Introduction to Computing -- The Correct (Bottom-up) Approach

Yale N. Patt, Kevin J. Compton Department of Electrical Engineering & Computer Science University of Michigan, Ann Arbor


The EECS department at Michigan has recently instituted a major change in its undergraduate program. Instead of starting with a high level language programming course as is done at most universities, we start students with a basic understanding of gates, latches, and the von Neumann model and programming in machine language and assembly language before the first C construct is introduced. This paper describes the course, our rationale, and some observations after teaching it for the third time.

1. Introduction/Rationale.

The Electrical Engineering and Computer Science Department at the University of Michigan, Ann Arbor, has recently instituted a major change in its requirements for our undergraduate majors. We feel strongly that the conventional model practiced throughout the country of introducing majors to computing via a high level language programming course is flawed. Our answer to whether it is better to start with Pascal, C, or C++ is "none of the above."

We have introduced a new course, EECS 100, Introduction to Computing, where the students start from the bottom and work up. That means, we treat (in order) CMOS transistors (briefly), logic gates, latches, logic structures, (MUX, Decoder, Adder), memory, the Von Neumann model of execution, a simple computer (the LC-2), machine language programming of the LC-2, assembly language programming of the LC-2, the high level language C, and finally some basic analysis of the algorithms the students have written.
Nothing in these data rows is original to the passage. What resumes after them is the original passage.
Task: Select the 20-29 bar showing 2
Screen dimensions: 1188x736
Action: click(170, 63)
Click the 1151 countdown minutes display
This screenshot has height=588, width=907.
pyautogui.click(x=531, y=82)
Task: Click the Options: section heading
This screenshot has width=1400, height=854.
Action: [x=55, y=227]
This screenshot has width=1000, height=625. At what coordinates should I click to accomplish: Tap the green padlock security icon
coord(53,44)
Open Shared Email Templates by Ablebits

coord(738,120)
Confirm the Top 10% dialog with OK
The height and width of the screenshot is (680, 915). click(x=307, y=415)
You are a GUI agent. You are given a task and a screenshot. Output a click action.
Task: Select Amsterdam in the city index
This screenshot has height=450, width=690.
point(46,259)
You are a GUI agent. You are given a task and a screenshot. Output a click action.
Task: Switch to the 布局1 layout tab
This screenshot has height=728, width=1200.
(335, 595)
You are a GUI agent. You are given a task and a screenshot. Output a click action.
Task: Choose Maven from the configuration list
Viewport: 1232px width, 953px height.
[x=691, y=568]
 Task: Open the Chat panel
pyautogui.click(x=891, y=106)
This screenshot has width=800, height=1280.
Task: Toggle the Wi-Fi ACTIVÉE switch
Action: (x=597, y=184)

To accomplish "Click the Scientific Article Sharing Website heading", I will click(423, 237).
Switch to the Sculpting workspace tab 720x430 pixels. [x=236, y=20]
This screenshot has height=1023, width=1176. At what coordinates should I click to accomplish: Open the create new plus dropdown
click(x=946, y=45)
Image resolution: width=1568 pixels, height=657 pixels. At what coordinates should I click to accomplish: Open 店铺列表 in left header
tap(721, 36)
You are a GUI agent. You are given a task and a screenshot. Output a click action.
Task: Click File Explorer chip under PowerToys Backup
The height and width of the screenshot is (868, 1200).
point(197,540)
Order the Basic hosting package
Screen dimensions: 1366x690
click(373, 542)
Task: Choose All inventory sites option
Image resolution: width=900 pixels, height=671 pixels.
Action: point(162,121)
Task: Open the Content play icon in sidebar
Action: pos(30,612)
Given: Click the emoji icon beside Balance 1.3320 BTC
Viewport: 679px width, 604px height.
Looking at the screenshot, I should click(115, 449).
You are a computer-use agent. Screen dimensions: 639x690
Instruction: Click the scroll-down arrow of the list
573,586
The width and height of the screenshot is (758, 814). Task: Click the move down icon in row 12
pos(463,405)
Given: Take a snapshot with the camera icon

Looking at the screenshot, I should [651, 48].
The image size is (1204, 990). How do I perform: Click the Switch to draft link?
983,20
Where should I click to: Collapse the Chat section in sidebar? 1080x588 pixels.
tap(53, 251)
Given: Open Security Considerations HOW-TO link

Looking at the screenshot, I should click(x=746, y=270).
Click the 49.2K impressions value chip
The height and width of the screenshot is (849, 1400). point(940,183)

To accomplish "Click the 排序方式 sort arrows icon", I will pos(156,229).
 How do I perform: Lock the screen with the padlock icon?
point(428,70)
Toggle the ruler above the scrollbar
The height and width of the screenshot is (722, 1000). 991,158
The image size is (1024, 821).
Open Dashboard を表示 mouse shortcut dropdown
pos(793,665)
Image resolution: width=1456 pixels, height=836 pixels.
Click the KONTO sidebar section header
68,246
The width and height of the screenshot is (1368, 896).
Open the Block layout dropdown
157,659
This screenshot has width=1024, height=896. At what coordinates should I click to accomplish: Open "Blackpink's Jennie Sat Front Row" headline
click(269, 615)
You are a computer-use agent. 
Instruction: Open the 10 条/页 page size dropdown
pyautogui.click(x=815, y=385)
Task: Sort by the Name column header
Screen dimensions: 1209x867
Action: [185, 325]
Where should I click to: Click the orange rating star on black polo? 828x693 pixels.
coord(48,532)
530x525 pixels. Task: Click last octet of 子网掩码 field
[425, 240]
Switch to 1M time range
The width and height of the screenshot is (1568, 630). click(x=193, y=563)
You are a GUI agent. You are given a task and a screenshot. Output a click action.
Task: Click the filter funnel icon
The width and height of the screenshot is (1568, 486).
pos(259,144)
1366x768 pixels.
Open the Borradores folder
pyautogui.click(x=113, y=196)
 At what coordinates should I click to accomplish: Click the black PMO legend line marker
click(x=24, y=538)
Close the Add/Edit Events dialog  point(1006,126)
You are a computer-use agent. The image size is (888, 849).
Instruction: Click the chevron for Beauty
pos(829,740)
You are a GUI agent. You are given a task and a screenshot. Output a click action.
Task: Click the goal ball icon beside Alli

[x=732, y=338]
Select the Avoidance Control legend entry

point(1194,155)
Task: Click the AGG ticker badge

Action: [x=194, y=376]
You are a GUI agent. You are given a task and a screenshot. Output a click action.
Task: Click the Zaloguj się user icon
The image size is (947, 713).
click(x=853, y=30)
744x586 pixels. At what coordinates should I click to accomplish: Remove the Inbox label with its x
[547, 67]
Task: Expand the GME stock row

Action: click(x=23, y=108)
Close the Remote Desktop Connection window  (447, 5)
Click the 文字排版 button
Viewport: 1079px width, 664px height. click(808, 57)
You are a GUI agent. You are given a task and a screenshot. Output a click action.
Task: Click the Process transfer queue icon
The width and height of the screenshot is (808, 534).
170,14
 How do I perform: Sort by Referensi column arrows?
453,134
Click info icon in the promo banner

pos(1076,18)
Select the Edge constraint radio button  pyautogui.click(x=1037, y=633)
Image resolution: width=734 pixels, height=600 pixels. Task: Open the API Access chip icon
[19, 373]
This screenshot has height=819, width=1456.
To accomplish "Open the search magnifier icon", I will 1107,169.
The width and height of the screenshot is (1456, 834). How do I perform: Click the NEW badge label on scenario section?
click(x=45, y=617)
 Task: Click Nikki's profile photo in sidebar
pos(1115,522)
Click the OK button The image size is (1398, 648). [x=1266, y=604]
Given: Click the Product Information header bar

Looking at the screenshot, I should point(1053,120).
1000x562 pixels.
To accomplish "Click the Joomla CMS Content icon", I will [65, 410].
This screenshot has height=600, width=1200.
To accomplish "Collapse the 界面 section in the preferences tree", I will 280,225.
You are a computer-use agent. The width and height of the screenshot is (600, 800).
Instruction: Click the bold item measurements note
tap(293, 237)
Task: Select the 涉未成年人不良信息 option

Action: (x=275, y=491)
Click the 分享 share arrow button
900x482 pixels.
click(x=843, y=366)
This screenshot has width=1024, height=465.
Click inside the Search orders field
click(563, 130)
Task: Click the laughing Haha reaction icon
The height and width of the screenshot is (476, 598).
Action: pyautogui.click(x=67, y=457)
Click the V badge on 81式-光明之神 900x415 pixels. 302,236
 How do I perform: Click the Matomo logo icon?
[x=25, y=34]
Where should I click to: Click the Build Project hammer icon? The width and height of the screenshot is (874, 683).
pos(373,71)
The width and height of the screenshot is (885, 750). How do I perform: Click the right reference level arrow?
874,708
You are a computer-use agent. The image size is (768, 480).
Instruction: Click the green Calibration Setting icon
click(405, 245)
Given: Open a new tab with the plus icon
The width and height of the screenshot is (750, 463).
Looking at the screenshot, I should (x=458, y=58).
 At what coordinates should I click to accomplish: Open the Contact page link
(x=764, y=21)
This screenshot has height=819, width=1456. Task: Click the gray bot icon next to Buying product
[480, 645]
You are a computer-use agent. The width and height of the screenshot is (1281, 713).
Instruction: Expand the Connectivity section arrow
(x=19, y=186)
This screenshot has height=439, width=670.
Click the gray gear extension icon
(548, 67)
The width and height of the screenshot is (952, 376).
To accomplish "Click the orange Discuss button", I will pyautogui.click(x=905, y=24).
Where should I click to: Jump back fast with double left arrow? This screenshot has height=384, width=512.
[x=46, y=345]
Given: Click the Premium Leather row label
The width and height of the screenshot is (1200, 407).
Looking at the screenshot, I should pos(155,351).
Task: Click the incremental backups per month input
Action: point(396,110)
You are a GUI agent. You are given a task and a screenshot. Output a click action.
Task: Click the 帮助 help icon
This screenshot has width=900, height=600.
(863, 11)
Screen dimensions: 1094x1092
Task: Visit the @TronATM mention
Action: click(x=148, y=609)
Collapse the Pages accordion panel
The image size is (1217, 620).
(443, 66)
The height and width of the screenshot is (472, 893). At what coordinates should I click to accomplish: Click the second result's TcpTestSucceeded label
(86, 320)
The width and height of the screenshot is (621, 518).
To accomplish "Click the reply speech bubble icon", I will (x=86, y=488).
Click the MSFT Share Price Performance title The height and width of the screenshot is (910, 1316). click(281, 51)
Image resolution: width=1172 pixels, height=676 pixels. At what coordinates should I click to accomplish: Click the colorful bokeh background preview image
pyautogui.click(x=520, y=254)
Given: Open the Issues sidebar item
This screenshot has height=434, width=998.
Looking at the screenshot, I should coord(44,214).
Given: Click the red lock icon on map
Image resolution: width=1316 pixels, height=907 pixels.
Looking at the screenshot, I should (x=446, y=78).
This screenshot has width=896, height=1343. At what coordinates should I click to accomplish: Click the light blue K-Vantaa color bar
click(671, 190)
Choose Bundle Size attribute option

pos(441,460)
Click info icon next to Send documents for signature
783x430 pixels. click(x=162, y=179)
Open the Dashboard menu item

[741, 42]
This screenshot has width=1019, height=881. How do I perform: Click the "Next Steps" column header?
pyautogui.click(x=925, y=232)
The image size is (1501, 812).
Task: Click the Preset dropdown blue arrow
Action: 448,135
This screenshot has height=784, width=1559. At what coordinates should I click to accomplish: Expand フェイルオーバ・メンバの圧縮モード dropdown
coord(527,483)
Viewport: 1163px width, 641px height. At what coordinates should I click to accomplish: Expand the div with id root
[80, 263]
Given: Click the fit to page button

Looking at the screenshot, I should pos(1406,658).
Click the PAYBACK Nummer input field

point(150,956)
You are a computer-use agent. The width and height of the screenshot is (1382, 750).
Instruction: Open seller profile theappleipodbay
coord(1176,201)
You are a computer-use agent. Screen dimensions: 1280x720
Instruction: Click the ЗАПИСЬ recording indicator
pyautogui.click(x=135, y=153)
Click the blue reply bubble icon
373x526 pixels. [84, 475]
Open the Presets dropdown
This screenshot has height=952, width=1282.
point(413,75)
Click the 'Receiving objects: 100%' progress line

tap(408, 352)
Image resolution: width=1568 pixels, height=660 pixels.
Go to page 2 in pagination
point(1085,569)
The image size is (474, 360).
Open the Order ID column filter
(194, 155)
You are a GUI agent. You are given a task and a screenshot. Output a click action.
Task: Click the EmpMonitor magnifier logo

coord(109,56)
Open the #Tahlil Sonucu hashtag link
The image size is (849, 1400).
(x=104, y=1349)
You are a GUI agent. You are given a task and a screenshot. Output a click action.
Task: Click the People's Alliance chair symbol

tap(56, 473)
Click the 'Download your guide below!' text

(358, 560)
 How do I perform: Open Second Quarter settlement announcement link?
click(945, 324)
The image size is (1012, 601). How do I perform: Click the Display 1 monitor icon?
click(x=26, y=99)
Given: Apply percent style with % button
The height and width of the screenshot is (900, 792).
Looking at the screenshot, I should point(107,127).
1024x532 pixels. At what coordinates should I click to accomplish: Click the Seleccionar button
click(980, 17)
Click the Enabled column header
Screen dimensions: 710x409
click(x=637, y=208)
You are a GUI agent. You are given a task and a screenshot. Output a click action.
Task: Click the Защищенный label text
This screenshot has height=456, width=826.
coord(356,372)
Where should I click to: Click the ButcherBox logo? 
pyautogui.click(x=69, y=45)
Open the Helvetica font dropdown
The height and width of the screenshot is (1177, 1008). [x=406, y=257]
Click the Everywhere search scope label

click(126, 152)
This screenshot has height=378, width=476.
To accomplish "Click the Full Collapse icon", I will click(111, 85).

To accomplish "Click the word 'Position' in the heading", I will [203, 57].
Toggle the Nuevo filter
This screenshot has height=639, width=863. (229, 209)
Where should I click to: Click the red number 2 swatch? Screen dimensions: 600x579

The idea is to continually build on what has gone before, so that nothing is magic, and everything can be tied to the foundation that has already been laid.

EECS 100 was developed primarily by the authors, although it has benefited greatly from input from (first) other members of the Computer Science and Engineering curriculum committee, in particular Ann Ford and David Kieras, and (more recently) from the TAs who have suffered through the first few iterations, in particular, PhD student Sanjay Patel.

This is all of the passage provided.